EXERCISE BRIEF
Pick out every line in the entries below that contains the string "pixels". Matching is case-sensitive.

───── INPUT RECORDS

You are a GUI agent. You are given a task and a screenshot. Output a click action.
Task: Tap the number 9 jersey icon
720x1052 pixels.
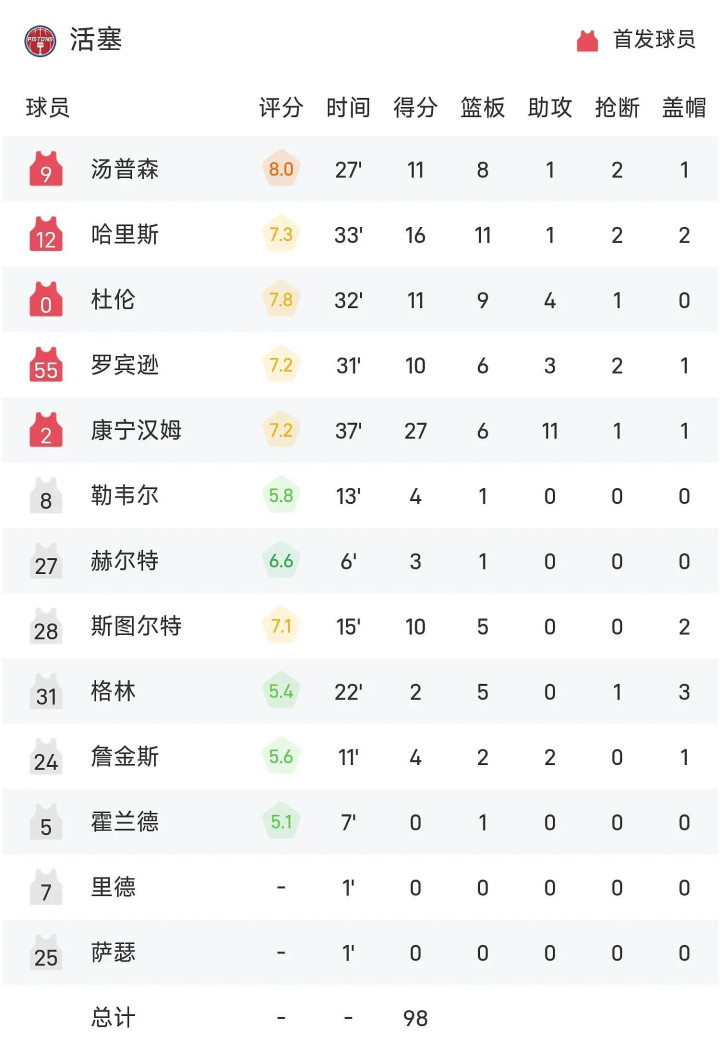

──────────
───── INPUT RECORDS

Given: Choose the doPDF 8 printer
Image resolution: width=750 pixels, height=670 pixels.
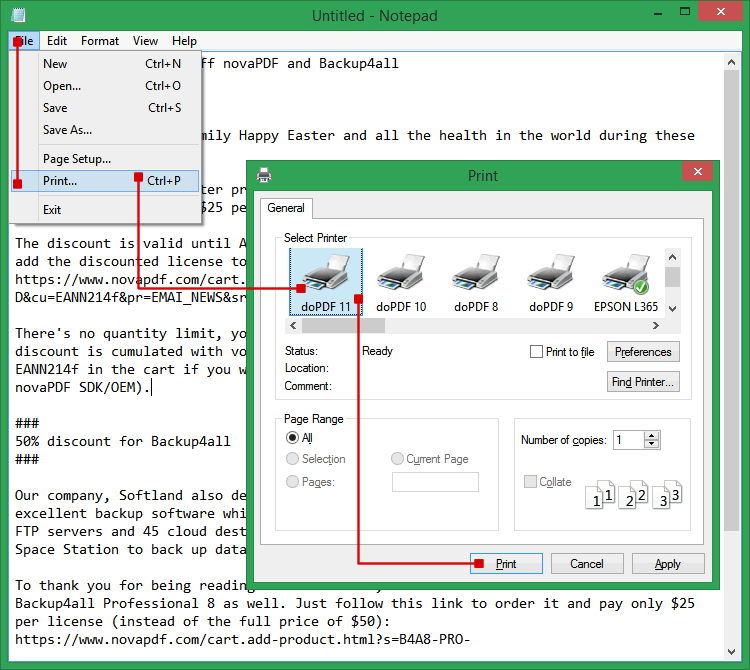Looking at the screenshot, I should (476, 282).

──────────

RESPONSE TO THE TASK
720x1052 pixels.
Image resolution: width=750 pixels, height=670 pixels.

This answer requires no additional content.